6        Furthermore, there is nothing in the statutes which prohibits the State from offering hearsay statements of the same witness once it has elected to offer videotaped testimony.  A videotape deposition under Wis. Stat. § 967.04(7) is the functional equivalent of live testimony.  State v. Thomas, 150 Wis. 2d 374, 392, 442 N.W.2d 10 (1989).  Just as the State could have introduced the child’s live testimony and these hearsay statements, it is not prohibited from introducing the videotaped testimony and the hearsay statements, as long as the statements were admissible hearsay.  Nytsch does not offer any law to support his argument and we are not aware of any.

7        We also agree with the trial court that the statements were admissible hearsay.  The child’s mother testified to what the child told her about the sexual assault immediately after it happened.  This testimony was admissible as an excited utterance exception to the hearsay rule.  Wis. Stat. § 908.03(2).

8        While the statements made to the social worker were somewhat more removed in time from the assault, we nonetheless conclude that these statements were admissible under the residual exception to the hearsay rule.  Wis. Stat. § 908.03(24).  Statements by children to law enforcement or social services personnel about recent sexual assaults may be admissible under the residual hearsay exception in § 908.03(24).  State v. Sorenson, 143 Wis. 2d 226, 245, 421 N.W.2d 77 (1988).  The court weighing the admissibility of these statements should consider the following five factors:

     First, the attributes of the child making the statement should be examined, including age, ability to communicate verbally, to comprehend the statements or questions of others, to know the difference between truth and falsehood, and any fear of punishment, retribution or other personal interest, such as close familial relationship with the defendant, expressed by the child which might affect the child’s method of articulation or motivation to tell the truth.

     Second, the court should examine the person to whom the statement was made, focusing on the person’s relationship to the child, whether that relationship might have an impact upon the statement’s trustworthiness, and any motivation of the recipient of the statement to fabricate or distort its contents.

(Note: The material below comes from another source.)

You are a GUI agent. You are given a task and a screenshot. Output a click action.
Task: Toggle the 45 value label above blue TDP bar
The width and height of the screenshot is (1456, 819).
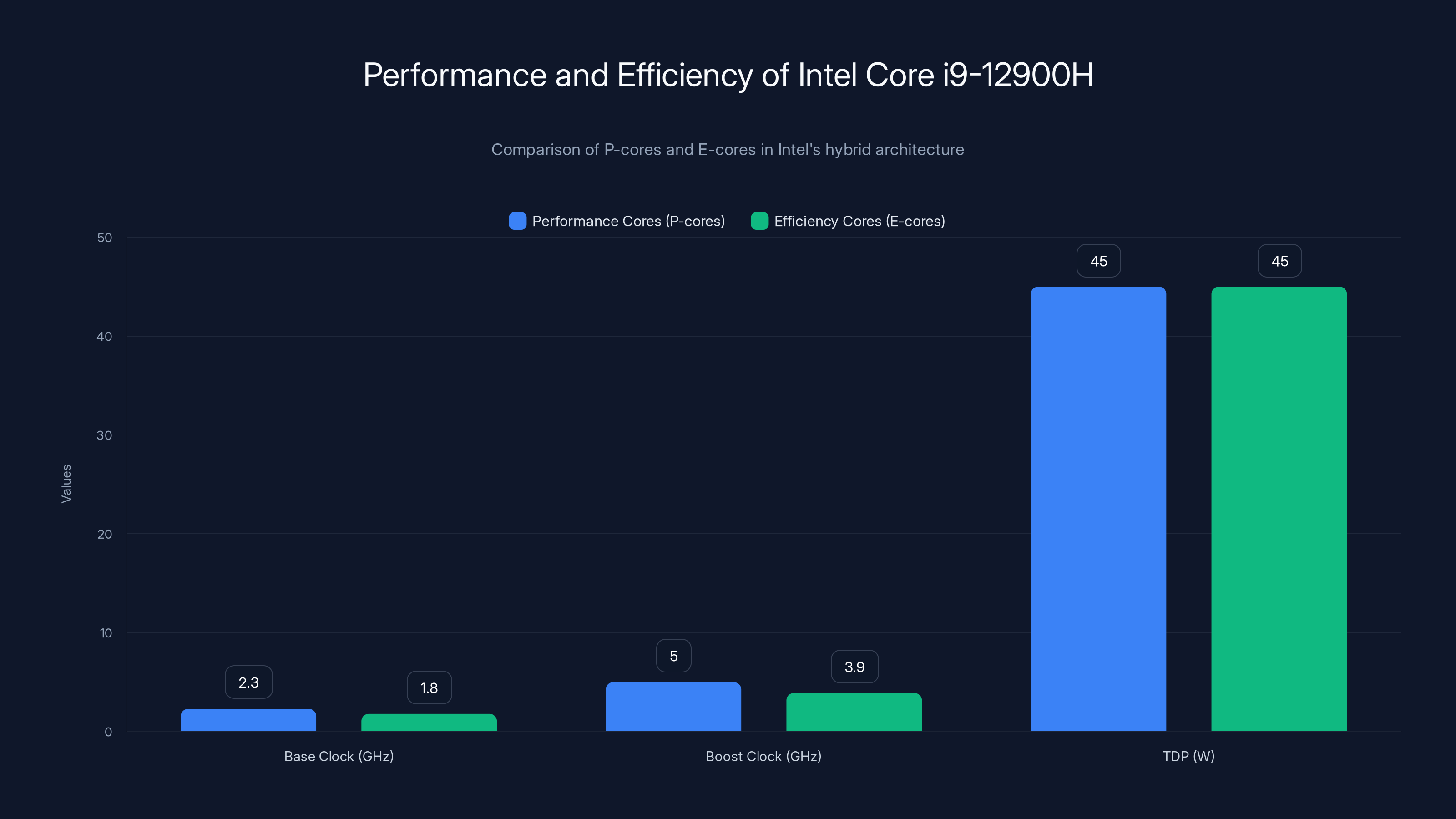(x=1098, y=261)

     Third, the court should review the circumstances under which the statement was made, including relation to the time of the alleged assault, the availability of a person in whom the child might confide, and other contextual factors which might enhance or detract from the statement’s trustworthiness.

     Fourth, the content of the statement itself should be examined, particularly noting any sign of deceit or falsity and whether the statement reveals a knowledge of matters not ordinarily attributable to a child of similar age.

     Finally, other corroborating evidence, such as physical evidence of assault, statements made to others, and opportunity or motive of the defendant, should be examined for consistency with the assertions made in the statement.

     The weight accorded to each factor may vary given the circumstances unique to each case.  It is intended, however, that no single factor be dispositive of a statement’s trustworthiness.  Instead, the court must evaluate the force and totality of all these factors to determine if the statement possesses the requisite “circumstantial guarantees of trustworthiness” required by sec. 908.045(6), Stats.[2]

Id. at 245-46.

9        We conclude that the statements the child made to the social worker have sufficient guarantees of trustworthiness to be admissible under the residual hearsay exception.  For the reasons stated, we affirm the judgment of the trial court.

            By the Court.—Judgment affirmed.

            This opinion will not be published.  See Wis. Stat. Rule 809.23(1)(b)5.


 

 



[1]  All references to the Wisconsin Statutes are to the 1999-2000 version unless otherwise noted.

[2]  This statute has been renumbered to Wis. Stat. § 908.03(24).